The market operating on the basis of dollar voting is inefficient here, but a political process operating on a principle of majority voting may also be inefficient. Suppose that the extra cost is split equally among the three voters (or that each must pay $14.50 for each unit produced). Tom wants four units produced, Dick wants five, and Harry wants only one. Majority voting will result in four being produced. Tom and Dick will outvote Harry below four, and Tom and Harry will outvote Dick above four. This democratic solution is not economically efficient. The extra value to the group that the fourth unit contributes is $31, but its extra cost is $43.50.
In this simple case of majority voting, the median or middle voter has his wants satisfied best.
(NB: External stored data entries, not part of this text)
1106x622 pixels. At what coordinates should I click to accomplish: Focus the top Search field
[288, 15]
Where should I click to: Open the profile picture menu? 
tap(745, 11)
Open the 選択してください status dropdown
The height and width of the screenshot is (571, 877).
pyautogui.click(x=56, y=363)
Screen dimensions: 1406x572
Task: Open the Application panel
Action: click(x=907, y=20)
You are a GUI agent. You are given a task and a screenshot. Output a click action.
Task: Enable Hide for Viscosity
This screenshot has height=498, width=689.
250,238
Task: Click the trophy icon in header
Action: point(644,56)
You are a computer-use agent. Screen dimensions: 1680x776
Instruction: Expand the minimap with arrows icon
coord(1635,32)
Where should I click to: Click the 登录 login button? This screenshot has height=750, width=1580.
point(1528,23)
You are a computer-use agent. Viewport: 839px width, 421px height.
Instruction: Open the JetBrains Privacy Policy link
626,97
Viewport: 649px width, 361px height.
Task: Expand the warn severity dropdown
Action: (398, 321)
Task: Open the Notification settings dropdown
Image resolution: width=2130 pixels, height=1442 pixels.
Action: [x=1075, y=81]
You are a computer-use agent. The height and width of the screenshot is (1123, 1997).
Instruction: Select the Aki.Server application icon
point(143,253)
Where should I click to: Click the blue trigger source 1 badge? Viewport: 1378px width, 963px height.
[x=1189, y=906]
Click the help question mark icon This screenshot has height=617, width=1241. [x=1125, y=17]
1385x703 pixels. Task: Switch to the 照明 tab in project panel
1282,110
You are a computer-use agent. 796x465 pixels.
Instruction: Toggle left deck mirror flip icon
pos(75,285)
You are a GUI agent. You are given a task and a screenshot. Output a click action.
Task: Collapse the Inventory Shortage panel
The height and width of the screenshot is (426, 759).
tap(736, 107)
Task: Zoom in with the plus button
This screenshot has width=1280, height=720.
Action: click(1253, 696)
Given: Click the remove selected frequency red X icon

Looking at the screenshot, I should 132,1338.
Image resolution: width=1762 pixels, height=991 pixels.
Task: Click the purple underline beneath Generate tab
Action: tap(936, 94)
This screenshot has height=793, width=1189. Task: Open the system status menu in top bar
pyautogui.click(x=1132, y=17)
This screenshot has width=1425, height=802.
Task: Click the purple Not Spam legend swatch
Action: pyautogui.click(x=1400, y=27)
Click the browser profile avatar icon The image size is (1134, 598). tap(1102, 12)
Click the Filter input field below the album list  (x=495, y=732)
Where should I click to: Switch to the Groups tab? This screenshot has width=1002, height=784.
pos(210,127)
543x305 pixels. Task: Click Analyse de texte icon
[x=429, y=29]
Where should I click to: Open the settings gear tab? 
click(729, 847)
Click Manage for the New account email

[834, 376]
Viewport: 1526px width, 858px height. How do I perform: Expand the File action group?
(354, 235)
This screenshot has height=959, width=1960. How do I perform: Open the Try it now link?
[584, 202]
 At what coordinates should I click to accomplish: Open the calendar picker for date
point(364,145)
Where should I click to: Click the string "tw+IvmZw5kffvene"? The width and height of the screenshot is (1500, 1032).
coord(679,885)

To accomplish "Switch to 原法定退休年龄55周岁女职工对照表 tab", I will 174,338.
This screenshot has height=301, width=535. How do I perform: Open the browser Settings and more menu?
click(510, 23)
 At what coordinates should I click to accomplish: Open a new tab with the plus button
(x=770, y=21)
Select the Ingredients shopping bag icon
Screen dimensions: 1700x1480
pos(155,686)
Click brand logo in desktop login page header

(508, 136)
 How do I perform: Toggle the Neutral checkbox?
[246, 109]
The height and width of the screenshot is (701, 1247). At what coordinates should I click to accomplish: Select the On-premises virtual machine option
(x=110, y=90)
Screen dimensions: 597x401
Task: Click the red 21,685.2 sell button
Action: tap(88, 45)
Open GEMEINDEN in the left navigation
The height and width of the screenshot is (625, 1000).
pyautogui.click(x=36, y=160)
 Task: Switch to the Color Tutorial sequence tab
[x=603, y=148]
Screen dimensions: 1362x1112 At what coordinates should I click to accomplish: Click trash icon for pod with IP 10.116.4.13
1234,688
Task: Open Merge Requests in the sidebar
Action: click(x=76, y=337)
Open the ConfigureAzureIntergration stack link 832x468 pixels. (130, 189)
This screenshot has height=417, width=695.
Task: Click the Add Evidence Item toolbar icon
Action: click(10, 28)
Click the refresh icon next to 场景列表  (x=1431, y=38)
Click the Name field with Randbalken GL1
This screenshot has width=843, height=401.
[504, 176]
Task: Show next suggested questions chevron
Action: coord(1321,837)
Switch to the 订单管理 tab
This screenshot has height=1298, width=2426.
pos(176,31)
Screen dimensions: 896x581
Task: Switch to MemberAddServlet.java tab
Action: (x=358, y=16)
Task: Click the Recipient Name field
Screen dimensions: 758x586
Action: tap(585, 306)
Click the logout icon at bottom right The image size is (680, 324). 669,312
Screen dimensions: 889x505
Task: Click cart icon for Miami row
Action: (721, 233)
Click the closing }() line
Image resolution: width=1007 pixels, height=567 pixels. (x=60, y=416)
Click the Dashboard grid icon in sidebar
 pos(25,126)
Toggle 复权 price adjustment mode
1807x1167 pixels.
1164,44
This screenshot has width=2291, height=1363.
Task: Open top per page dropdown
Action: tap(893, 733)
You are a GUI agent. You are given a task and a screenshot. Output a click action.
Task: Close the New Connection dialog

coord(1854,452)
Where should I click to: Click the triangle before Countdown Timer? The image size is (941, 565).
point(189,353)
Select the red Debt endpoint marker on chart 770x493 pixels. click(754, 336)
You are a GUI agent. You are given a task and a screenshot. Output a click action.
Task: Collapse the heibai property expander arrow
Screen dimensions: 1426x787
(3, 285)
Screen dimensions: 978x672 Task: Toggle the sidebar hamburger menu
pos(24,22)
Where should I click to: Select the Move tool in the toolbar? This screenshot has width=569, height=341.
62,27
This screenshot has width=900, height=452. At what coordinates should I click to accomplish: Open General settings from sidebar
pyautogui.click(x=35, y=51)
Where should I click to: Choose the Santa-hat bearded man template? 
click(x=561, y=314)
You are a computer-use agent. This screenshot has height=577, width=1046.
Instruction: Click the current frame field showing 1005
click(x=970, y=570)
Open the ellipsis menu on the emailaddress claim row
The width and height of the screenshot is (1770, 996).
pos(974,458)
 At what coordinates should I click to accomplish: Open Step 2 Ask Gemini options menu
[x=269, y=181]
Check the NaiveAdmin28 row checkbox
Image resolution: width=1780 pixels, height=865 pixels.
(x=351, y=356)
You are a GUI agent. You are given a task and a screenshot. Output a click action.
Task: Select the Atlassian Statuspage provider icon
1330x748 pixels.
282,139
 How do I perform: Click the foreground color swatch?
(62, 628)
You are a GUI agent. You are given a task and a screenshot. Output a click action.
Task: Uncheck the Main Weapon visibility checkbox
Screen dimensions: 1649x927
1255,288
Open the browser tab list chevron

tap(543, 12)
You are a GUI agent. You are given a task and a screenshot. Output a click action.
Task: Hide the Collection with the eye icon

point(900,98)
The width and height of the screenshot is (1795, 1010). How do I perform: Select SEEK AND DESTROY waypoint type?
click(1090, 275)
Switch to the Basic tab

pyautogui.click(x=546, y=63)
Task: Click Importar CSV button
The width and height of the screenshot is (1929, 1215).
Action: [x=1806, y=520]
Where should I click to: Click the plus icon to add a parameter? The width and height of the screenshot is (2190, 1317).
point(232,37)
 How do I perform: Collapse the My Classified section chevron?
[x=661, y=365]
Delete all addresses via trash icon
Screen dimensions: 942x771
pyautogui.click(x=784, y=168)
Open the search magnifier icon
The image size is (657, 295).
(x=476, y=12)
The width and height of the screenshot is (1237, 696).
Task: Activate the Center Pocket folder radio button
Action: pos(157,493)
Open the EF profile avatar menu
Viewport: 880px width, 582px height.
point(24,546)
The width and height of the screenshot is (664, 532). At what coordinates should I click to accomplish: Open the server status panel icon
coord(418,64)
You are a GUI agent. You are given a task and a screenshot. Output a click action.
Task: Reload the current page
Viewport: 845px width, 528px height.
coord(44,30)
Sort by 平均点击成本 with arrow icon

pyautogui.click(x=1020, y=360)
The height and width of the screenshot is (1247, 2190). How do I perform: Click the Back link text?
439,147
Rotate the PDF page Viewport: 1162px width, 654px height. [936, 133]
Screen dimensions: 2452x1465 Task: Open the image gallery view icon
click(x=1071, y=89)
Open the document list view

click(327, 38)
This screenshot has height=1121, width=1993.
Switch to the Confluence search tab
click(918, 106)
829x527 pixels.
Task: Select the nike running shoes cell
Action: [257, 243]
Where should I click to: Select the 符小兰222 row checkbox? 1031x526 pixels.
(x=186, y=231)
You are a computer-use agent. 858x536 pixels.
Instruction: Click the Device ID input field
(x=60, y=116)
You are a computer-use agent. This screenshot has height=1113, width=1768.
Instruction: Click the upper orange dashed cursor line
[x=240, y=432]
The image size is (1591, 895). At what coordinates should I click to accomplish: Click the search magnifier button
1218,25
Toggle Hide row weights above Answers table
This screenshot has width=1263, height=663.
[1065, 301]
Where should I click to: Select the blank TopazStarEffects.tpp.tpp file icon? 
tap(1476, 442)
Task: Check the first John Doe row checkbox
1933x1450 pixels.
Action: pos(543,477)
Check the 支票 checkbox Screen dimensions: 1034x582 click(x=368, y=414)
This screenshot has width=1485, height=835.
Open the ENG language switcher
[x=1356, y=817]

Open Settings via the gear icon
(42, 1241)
People on the extremes are unlikely to be satisfied. The inefficiency results because this simple voting scheme ignores intensity of preferences.
In modern complex societies, few issues are decided by direct voting. There are too many issues to decide in this way, and the amount of knowledge needed to make those decisions is much larger than any ordinary citizen will want to have. (Recall the discussion of the rationally ignorant vote.) Yet many societies want the preferences of citizens to determine the course of public policy. To make citizen preferences matter, the society can elect representatives who, in the name of the electorate, vote on issues. To analyze how voting will take place in this system, we need to make an assumption about what motivates the elected representative.